A cinque giorni dall’incendio che ha colpito l’ecocentro Ecorisorse a Lequile, in provincia di Lecce, i primi dati dei rilevamenti ambientali effettuati da Arpa Puglia non evidenziano particolari criticità per la qualità dell’aria nelle aree monitorate. È quanto comunicato oggi dall’agenzia regionale per la protezione ambientale, in attesa dei risultati definitivi.
Nei giorni immediatamente successivi all’incendio, la strumentazione mobile DustTrak aveva rilevato concentrazioni elevate di particolato nelle zone più prossime al sito e sottovento. Anche i livelli di PM10 e PM2.5 erano aumentati nelle aree circostanti, sebbene tali picchi possano essere stati influenzati anche da polveri sahariane, come registrato dal Copernicus Atmosphere Monitoring Service (CAMS).

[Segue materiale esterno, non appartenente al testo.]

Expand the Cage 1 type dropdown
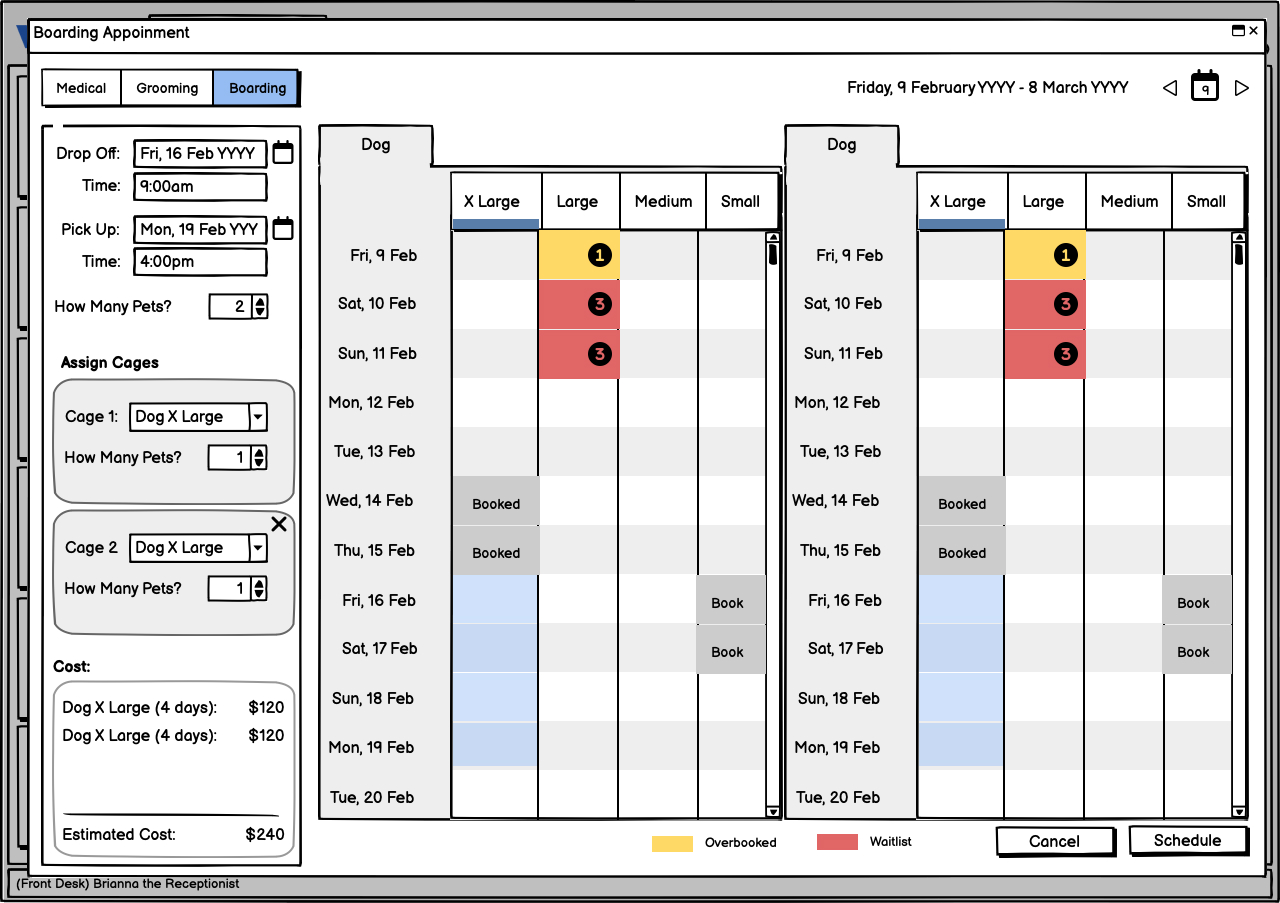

Per gli altri inquinanti sotto osservazione dalla rete regionale, come il biossido di azoto (NO₂) e il biossido di zolfo (SO₂), non sono stati rilevati superamenti dei valori limite. Un lieve incremento del benzene è stato registrato nelle centraline urbane di Lecce nella notte tra il 29 e il 30 agosto, ma i valori sono rimasti comunque non elevati.
Le misurazioni effettuate il 1° settembre confermano una netta attenuazione delle concentrazioni di particolato (PM10) sia a Lequile che a Galatina. Per un quadro completo e definitivo, si attendono ora gli esiti delle analisi in corso sui microinquinanti organici, incluse le diossine. Arpa Puglia ha assicurato che il monitoraggio proseguirà fino al completamento di tutte le attività, in stretto coordinamento con le autorità sanitarie e giudiziarie competenti.